Dear Miss Lonelyhearts by Cold War Kids

Cold War Kids | Dear Miss Lonelyhearts | Rating: 9/11 | Reviewed by: Rodney Schmidt |

Released: April 2, 2013

A contradictory dichotomist of sound that is soul and punk all in one band; the living meet the dead and the hopeless dance with the optimistic is what you get in Dear Miss Lonelyhearts by the Cold War Kids. Their ability to create a story, recite some poetry, or darken the soul on a joyous day is the stunning reminder of why this southern California band controls the masses when their music is playing and ears are listening. Their new album is a wallop to the listener who is given stories of heartache, frustration within, and acknowledgment that the world is dark and is going to eat you alive.

Their first single off the record is “Miracle Mile.” Five seconds into the song I was immediately excited to hear them bring their classic sound back; raw, layered with powerful emotions and sprinkled with a little bit of frustration on top. The song starts out with an energetic slapping of the keys on the piano and a frustrated Nathan Willett (lead singer) singing, “I was supposed to do great things / I knew the road was long,” an exciting beginning to the story. The story is stirring and really explores the effortless initiative of just being present with the world and giving up on pointless possessions that create false ideas in one’s own mind. This opening song has the strength to bring back those fans that fell out of line when the band put out their third album,Mine is Yours, that was slow and story-less.
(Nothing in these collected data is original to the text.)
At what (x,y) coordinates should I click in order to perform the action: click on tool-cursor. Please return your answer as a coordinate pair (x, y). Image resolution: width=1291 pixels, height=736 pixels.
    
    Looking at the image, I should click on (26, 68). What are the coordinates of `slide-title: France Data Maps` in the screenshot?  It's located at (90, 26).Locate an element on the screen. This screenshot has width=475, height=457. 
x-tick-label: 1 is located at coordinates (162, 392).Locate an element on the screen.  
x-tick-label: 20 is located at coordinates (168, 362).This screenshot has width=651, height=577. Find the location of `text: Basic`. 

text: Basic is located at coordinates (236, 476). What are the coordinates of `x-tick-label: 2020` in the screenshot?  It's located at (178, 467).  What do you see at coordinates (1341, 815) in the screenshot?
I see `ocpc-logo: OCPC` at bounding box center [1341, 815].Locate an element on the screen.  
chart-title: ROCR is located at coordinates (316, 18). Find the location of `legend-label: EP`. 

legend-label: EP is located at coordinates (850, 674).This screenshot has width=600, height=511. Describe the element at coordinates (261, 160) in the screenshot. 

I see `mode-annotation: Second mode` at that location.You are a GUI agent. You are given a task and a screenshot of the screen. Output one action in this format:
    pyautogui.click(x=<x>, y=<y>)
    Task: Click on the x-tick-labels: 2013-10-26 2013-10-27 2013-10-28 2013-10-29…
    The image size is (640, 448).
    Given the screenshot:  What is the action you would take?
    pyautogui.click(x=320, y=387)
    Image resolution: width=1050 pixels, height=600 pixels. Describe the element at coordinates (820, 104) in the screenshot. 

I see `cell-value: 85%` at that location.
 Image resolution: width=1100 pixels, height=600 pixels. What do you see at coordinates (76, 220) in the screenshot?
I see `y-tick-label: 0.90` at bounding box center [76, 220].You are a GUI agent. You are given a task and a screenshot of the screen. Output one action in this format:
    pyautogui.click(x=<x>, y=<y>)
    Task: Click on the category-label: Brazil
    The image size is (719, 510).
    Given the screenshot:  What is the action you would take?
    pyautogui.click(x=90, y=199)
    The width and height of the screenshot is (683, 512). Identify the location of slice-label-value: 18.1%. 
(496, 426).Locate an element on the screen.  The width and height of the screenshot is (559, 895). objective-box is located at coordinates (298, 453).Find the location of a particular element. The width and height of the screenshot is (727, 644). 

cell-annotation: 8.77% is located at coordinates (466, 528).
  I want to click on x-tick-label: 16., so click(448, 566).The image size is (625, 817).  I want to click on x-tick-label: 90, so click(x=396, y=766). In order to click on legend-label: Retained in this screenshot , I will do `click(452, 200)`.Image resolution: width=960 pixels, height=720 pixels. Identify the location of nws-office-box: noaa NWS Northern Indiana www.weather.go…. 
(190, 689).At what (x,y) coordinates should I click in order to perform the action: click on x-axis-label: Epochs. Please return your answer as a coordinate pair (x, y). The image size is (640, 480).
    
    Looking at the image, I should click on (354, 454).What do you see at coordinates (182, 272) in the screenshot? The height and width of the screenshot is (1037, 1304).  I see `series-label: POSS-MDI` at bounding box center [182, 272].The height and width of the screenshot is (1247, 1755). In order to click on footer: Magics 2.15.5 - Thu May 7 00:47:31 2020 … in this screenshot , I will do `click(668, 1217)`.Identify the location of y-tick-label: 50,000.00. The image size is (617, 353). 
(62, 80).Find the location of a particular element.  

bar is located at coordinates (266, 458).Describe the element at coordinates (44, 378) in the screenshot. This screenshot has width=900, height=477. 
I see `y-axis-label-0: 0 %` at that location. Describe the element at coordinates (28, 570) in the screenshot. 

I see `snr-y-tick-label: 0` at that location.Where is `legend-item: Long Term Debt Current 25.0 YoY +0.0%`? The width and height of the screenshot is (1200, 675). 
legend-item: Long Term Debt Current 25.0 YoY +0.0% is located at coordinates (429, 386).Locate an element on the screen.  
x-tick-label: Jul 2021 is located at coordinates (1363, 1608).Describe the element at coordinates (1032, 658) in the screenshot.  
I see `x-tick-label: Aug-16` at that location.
Willet possesses some haunting choir boy vocals that would send the choir screaming for salvation in the song “Lost That Easy.” Cold War Kids bring back their eerie soul like singing with blues rhyme guitar work, and psychedelic synthesizers that would make Ken Kesey’s brain pulsate. Willett’s voice echoes as he sings, “I’ve wandered / seen visions / I never could fit in / I’m out there / you’ll find me.” The song is a dark story within a mellow sound and almost hip-hop style flow to the vocals that are pleasing on many levels. The song is a great piece of poetry in its’ self and really explores many different poetic devices, like the use of colors and vowel sounds to help showcase their creative personalities’.

Like past songs, the Cold War Kids have a knack for making the listener so involved in their songs that they could feel like they are actually in the song. Classic songs like, “Golden Gate Jumpers” and “We Used to Vacation,” showed us the distraught and neurotic, and even though it was a song we were all listening to, it really made the listener feel like the song was a story playing in our own lives. Dear Miss Lonelyhearts provides the same great imagery that old fans love and the new fans will find enticing. This new record is a nice stepping stone for new guitarist Dann Gullucci who is known for his time playing with Washington band Modest Mouse. Gullucci joined the ranks after the departure of founding member Jonnie Russel in early 2012. The band acknowledges Russel’s departure on their website with nothing but admiration for his new found choice to continue bettering himself.

Cold War Kids are proving their longevity as a band and Dear Miss Lonelyhearts is a definite buy for anyone looking to add a little something new to their collection. Don’t download it though; pick up a hard copy from a record store. The CD actually comes with great artwork, something many bands are doing away with, and lyrics. Like many bands before them, they sing about heart break, emotions, and fears, but with one key difference, they don’t actually address any of these issues in their songs. In many ways, the band makes you work for the answer in their songs – they don’t simple address the issues, they only imply them.